DATA FOR THIS TASK
+++
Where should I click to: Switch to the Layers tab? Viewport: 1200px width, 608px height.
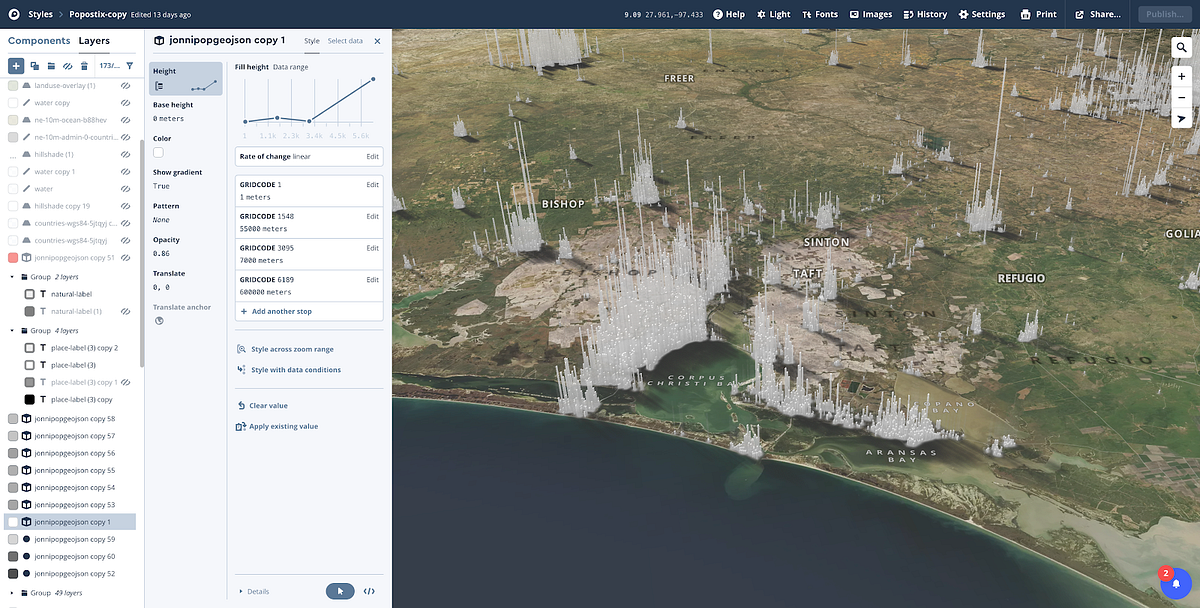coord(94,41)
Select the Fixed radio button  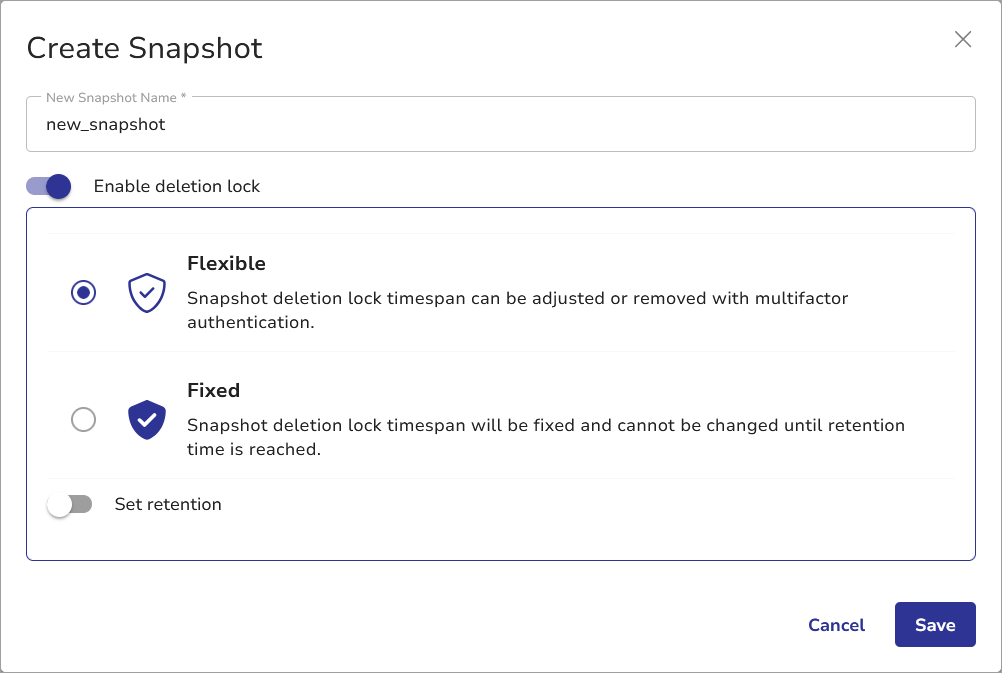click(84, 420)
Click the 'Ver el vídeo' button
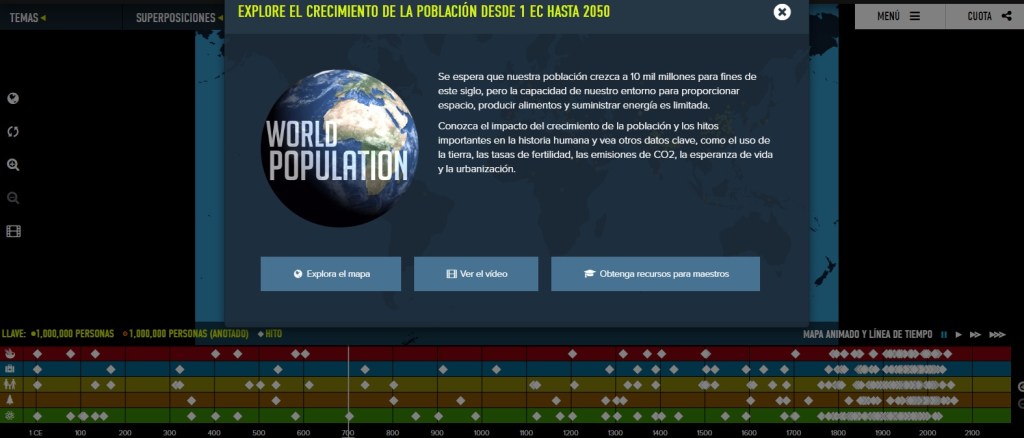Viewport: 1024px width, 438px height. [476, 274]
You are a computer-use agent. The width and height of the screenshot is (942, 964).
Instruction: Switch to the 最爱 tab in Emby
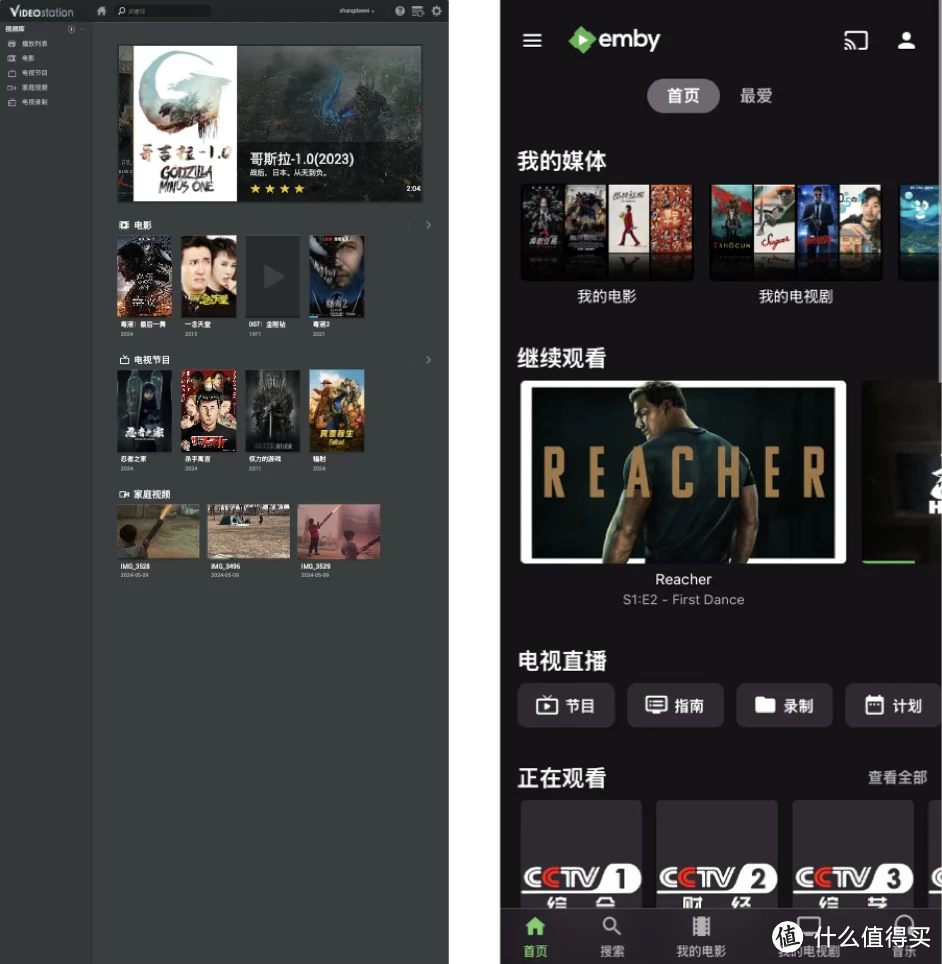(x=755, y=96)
+++
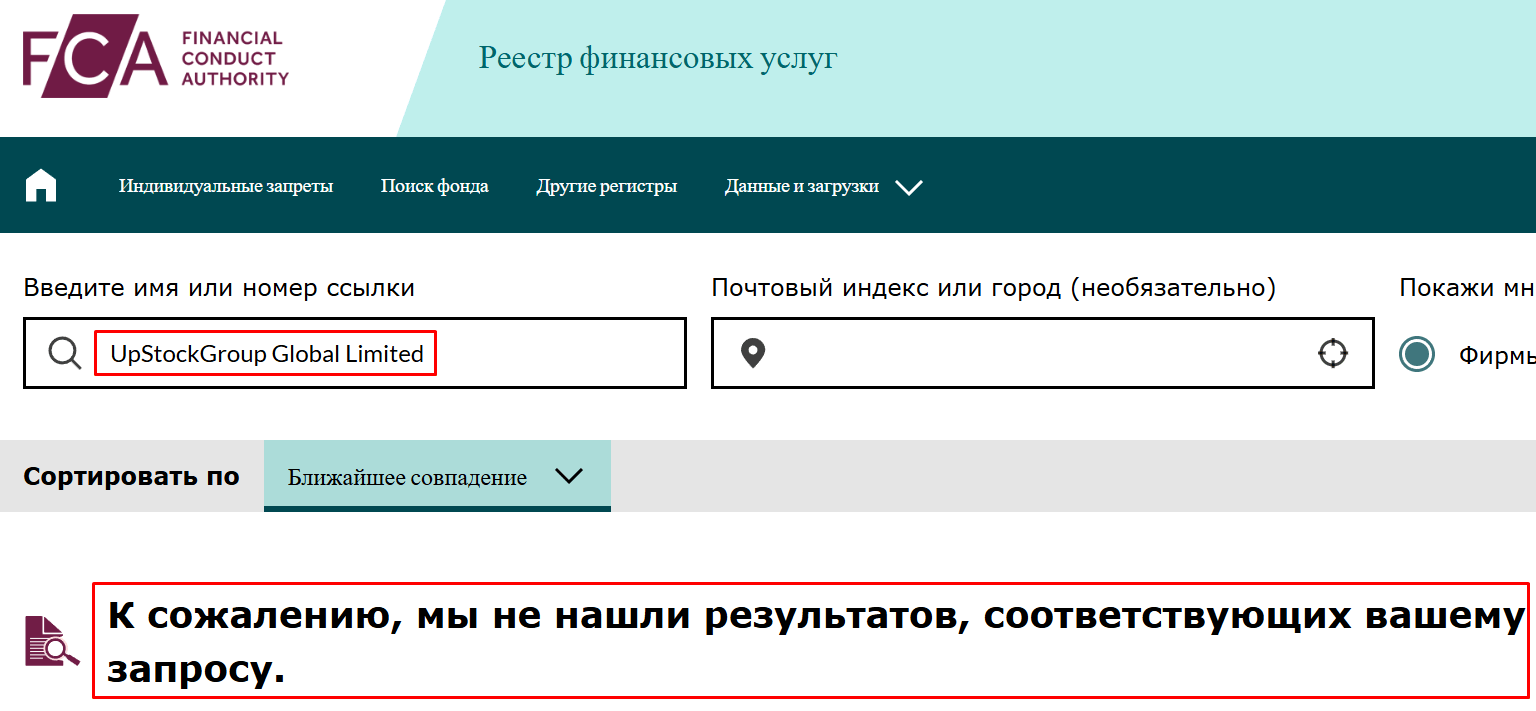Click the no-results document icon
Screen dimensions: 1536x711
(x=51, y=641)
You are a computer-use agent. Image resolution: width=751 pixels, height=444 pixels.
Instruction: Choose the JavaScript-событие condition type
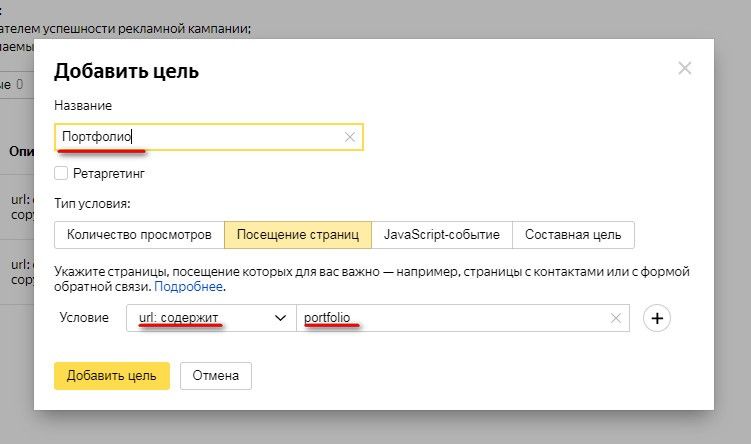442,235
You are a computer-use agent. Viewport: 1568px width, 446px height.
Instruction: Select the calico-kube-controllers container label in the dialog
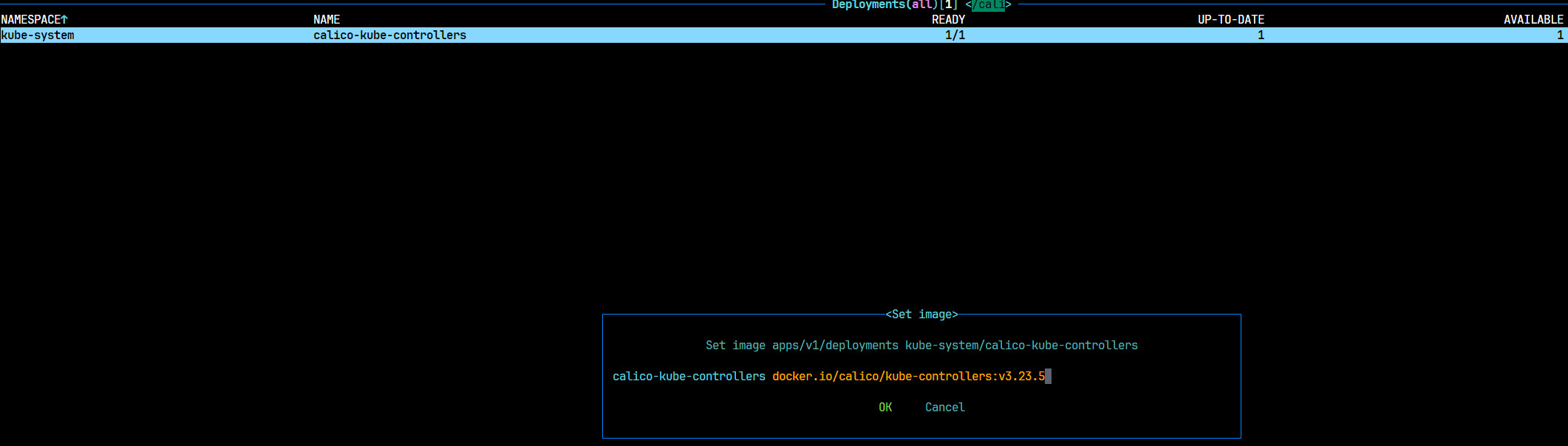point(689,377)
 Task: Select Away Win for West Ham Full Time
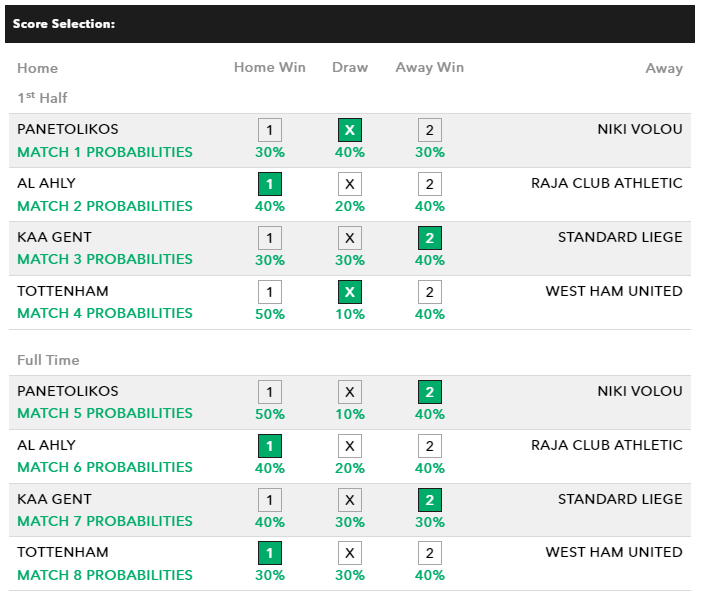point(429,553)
+++
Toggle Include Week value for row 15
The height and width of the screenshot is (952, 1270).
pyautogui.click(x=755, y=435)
+++
YOUR INSTRUCTIONS
After identifying the lines above that contain "agent", copy each one.

EXERCISE OUTPUT
You are a computer-use agent. The width and height of the screenshot is (942, 964).
You are a computer-use agent. Image resolution: width=751 pixels, height=444 pixels.
You are a computer-use agent. Viewport: 1568px width, 446px height.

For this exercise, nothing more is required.